ビットコインが7万6000ドルを割り込み、月間安値を更新した。世界的な国債利回りの急騰に加え、米国で暗号資産規制を巡る法整備が足踏みし、相場の重しとなった。

Cointelegraphによると、15日(現地時間)のビットコインは米株市場の寄り付き前後に7万5600ドルまで下落した。前日に付けた7万9600ドル近辺から反落し、前日の上昇分を打ち消した格好だ。

背景の一つが、暗号資産規制の枠組み整備を目的とするClarity法案の停滞だ。米上院では、本会議入りに必要な討論終結動議の採決で可決に必要な60票を確保できず、年内成立の見通しは不透明になった。最終採決ではないものの、規制の明確化を織り込んでいた業界にとっては悪材料となった。

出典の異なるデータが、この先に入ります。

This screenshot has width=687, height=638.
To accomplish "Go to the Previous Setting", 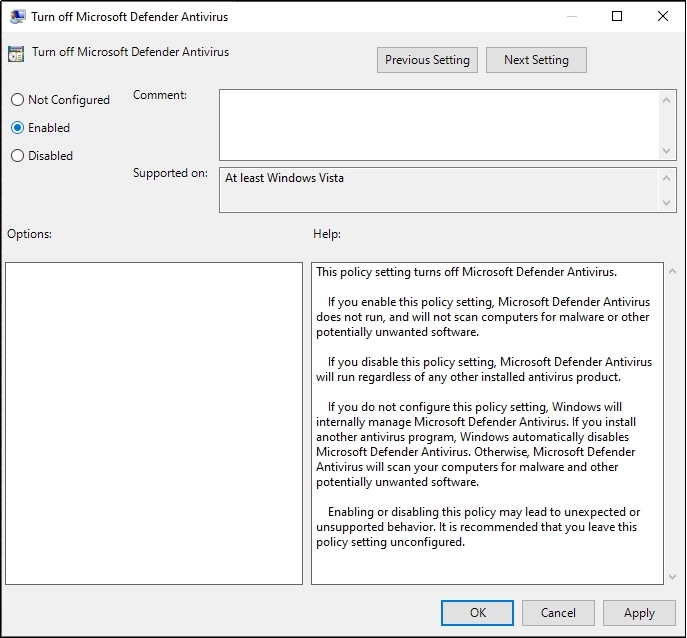I will coord(427,60).
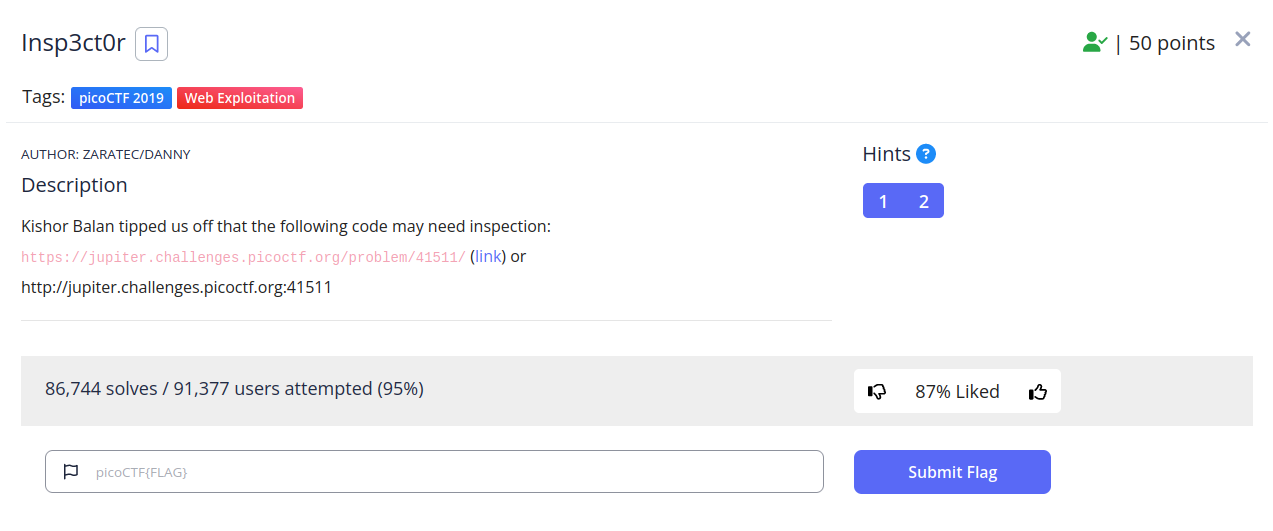Reveal hint number 2

[924, 201]
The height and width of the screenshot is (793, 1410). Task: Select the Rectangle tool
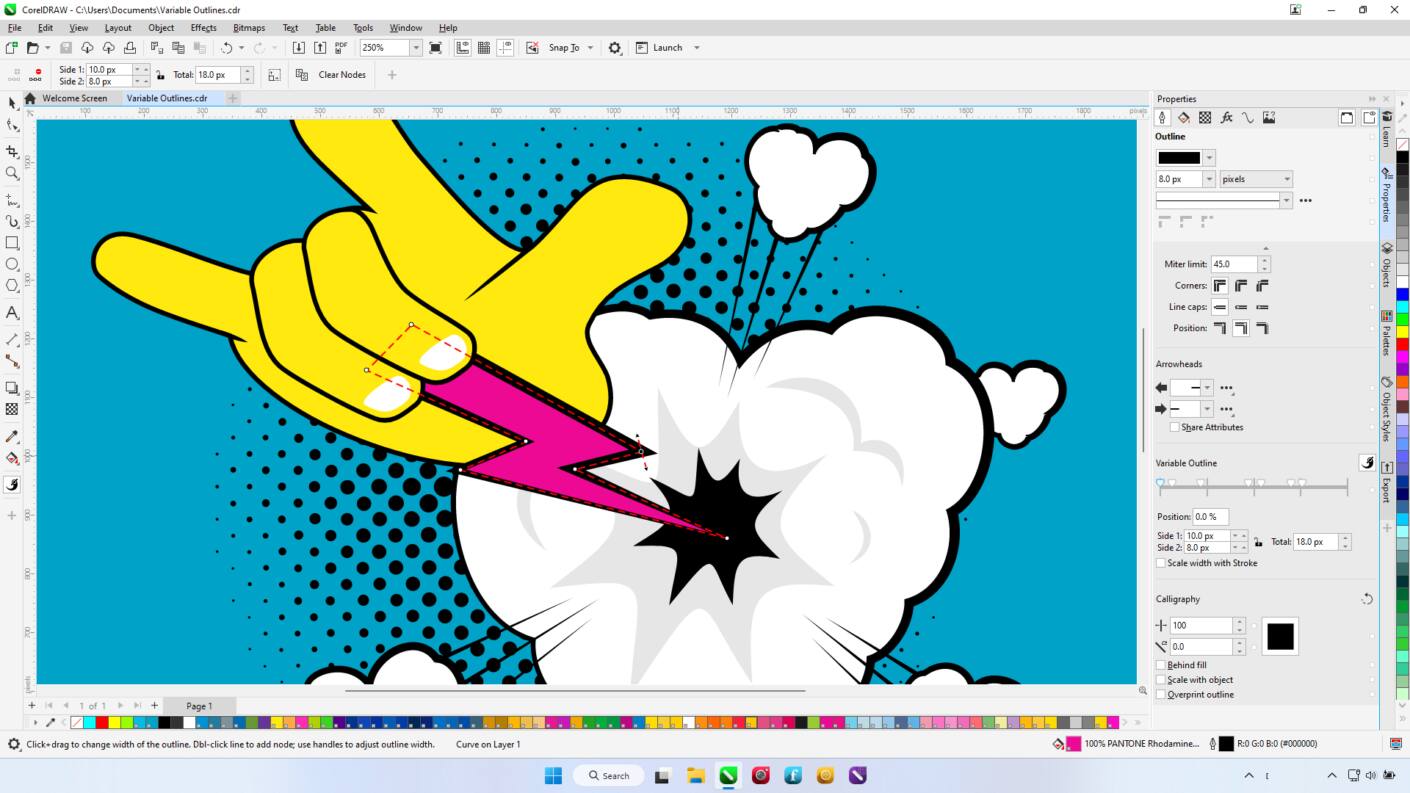click(13, 242)
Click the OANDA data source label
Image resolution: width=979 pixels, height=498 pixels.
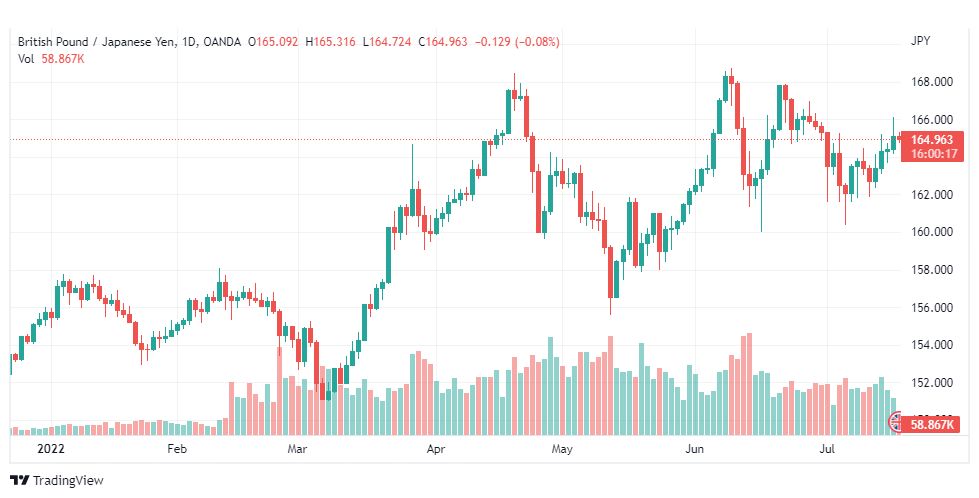point(222,42)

トレーディング会社QCP Capitalは採決前の時点で、仮に手続き上の投票を通過しても市場への即時の影響は限定的になり得ると分析していた。一方、米証券取引委員会(SEC)と米商品先物取引委員会(CFTC)の役割分担が明確になれば、規制の不確実性が低下し、中期的には機関投資家の暗号資産市場への参入を後押しする可能性があると指摘した。

QCP Capitalはまた、「手続き上の進展が最終通過を保証するわけではない」とした上で、今後の審議日程が市場への影響を左右するとみている。

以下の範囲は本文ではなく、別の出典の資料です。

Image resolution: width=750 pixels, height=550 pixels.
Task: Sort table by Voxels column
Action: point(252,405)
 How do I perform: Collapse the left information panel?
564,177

ビットコイン安は、債券市場の急変とも歩調を合わせた。この日は米株が軟調に推移する中、主要国の国債利回りが一段と上昇した。米10年国債利回りは2023年11月以来初めて5%を上回り、一時5.041%まで上昇。2007年6月以来の高水準を付けた。

ロイターの集計では、主要7カ国(G7)の10年国債利回り平均も4.285%に上昇し、2008年半ば以降で最高水準となった。英国の30年国債利回りは5.95%と1998年3月以来の高水準、日本の10年国債利回りも3.04%と約30年ぶりの高水準を記録した。

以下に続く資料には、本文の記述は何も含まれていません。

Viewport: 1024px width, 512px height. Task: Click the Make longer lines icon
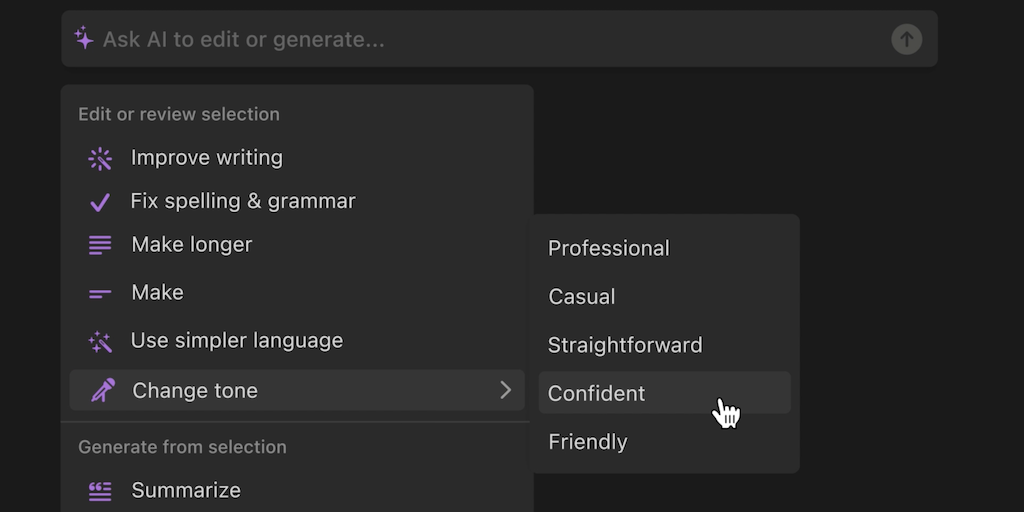(x=100, y=245)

高金利はリスク資産全般のバリュエーションを圧迫している。金融市場分析会社Kobeissi Letterは、主要中央銀行が再び引き締めに動く可能性があると指摘。「金融政策は転換し、利上げが戻り、インフレとの次の戦いが始まった」との見方を示し、「現在の利回り水準は持続不可能だ」と主張した。

利回り上昇の背景には原油高もある。中東情勢の緊迫で主要な輸送ルートへの懸念が強まり、エネルギー価格の上昇が再びインフレ圧力を高めるとの見方が広がった。この日、WTIは1バレル105ドル(約1万5750円)に接近し、5月初旬以来の高水準に迫った。

暗号資産市場は、規制を巡る不透明感に加え、金利上昇と原油高という二重の逆風に直面している。今後はClarity法案の行方に加え、米連邦準備制度理事会(FRB)と日本銀行の金融政策判断、原油相場の動向がビットコイン相場を左右する要因となりそうだ。